Lebanese International School Arabic: مدرسة الجالية اللبنانية
- Type: Private
- Established: 1964
- Principal: Mr. Emanuele Pesoli
- Location: 6 Maye Street, Lagos, Nigeria 6°30′29″N 3°22′25″E﻿ / ﻿6.50816644°N 3.37349609°E
- Campus: Urban;
- Website: http://lislagos.com/

= Lebanese Community School =

International school in Lagos, Nigeria

The Lebanese International School is a private school in Yaba, Lagos, Nigeria. Commissioned in 1964 by the Lebanese embassy with classes ranging from kindergarten to twelfth grade, the embassy is still in charge of the school's board of trustees, which includes the Lebanese ambassador. Lebanese International School's Curriculum is mainly British based. Its language of instruction is English, but its Lebanese students often use both English and Arabic to communicate. Nationalities of students in the school include Nigerians, Lebanese, Syrians, Indians, Pakistanis and Germans.

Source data
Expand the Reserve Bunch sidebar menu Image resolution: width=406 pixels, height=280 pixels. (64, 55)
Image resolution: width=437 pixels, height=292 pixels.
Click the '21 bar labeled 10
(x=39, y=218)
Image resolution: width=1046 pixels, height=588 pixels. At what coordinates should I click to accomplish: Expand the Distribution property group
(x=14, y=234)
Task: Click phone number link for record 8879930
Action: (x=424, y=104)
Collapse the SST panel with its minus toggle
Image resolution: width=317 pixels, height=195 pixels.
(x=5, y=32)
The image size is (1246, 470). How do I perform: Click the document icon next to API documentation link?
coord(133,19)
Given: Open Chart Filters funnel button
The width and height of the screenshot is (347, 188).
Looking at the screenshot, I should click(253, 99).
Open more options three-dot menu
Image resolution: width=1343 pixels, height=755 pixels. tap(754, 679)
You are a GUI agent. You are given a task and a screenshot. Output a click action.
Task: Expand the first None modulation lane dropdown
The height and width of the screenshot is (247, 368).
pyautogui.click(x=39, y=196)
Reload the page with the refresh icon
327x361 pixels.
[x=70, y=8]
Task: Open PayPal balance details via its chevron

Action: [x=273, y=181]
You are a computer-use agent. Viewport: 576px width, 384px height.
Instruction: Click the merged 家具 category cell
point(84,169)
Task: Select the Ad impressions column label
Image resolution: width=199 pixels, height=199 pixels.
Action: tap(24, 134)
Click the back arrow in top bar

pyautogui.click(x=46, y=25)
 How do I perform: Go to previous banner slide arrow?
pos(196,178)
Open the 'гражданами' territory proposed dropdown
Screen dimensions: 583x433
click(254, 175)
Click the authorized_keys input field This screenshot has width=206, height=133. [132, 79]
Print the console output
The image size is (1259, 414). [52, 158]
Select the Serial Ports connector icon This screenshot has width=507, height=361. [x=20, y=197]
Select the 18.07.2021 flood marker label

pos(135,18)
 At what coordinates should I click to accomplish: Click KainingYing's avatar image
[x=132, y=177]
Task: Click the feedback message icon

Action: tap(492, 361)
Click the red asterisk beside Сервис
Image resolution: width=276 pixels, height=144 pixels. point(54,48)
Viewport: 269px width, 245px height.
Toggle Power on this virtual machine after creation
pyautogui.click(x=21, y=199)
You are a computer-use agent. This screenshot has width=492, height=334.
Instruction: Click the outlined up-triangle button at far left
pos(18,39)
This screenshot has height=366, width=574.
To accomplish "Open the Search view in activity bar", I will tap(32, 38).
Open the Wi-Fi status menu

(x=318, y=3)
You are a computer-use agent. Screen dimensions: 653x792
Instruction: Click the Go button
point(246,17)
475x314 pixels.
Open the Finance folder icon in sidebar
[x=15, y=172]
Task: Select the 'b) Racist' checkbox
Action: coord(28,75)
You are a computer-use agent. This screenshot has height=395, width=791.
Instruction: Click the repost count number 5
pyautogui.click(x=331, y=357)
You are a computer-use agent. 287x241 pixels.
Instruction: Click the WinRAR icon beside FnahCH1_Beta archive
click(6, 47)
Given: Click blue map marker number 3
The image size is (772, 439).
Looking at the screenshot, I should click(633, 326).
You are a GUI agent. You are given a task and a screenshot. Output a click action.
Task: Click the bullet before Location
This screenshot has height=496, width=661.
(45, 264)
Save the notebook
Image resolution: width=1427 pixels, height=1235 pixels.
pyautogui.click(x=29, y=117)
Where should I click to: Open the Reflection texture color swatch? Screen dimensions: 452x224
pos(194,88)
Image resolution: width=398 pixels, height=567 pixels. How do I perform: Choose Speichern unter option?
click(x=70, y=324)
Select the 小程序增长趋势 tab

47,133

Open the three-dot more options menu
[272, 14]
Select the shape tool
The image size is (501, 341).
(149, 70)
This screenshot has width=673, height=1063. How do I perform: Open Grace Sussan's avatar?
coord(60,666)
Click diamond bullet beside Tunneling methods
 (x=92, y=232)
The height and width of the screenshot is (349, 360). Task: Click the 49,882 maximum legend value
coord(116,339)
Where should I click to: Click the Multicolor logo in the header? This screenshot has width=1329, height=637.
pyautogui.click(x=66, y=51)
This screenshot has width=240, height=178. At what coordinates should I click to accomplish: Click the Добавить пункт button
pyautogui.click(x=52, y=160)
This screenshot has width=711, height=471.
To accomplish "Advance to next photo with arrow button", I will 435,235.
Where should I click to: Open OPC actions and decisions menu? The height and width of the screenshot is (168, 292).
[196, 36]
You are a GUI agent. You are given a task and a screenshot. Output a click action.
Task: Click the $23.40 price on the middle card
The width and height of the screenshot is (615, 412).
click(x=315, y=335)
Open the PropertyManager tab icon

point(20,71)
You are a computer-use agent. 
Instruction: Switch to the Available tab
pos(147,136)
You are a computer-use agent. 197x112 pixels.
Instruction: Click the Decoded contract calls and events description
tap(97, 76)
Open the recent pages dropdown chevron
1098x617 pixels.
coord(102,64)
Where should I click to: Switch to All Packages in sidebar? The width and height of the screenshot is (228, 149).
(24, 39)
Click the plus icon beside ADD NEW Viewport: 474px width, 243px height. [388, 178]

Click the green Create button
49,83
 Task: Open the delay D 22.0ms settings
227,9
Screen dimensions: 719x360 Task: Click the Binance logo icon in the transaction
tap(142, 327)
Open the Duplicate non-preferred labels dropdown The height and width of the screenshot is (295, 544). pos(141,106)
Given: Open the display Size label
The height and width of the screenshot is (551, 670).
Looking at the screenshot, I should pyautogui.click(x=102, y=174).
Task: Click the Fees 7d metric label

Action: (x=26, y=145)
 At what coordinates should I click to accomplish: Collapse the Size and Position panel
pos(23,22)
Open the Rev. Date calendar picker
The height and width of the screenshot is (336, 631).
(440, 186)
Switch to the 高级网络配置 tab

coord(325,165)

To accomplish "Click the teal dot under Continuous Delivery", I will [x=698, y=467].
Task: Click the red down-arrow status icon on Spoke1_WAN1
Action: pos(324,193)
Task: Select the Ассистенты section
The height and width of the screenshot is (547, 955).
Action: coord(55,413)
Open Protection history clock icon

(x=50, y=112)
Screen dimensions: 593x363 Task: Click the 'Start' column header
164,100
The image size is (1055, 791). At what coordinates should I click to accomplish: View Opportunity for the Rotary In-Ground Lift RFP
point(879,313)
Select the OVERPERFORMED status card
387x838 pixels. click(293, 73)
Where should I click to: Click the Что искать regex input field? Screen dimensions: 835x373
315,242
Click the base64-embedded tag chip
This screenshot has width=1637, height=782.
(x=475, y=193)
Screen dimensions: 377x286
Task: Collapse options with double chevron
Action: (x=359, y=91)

▸ **WHAT IS BEING ASKED**
Copy the Lebanese International School text from "International school in" to "Pakistanis and Germans." word for word.

▸ **ANSWER SPACE**
International school in Lagos, Nigeria

The Lebanese International School is a private school in Yaba, Lagos, Nigeria. Commissioned in 1964 by the Lebanese embassy with classes ranging from kindergarten to twelfth grade, the embassy is still in charge of the school's board of trustees, which includes the Lebanese ambassador. Lebanese International School's Curriculum is mainly British based. Its language of instruction is English, but its Lebanese students often use both English and Arabic to communicate. Nationalities of students in the school include Nigerians, Lebanese, Syrians, Indians, Pakistanis and Germans.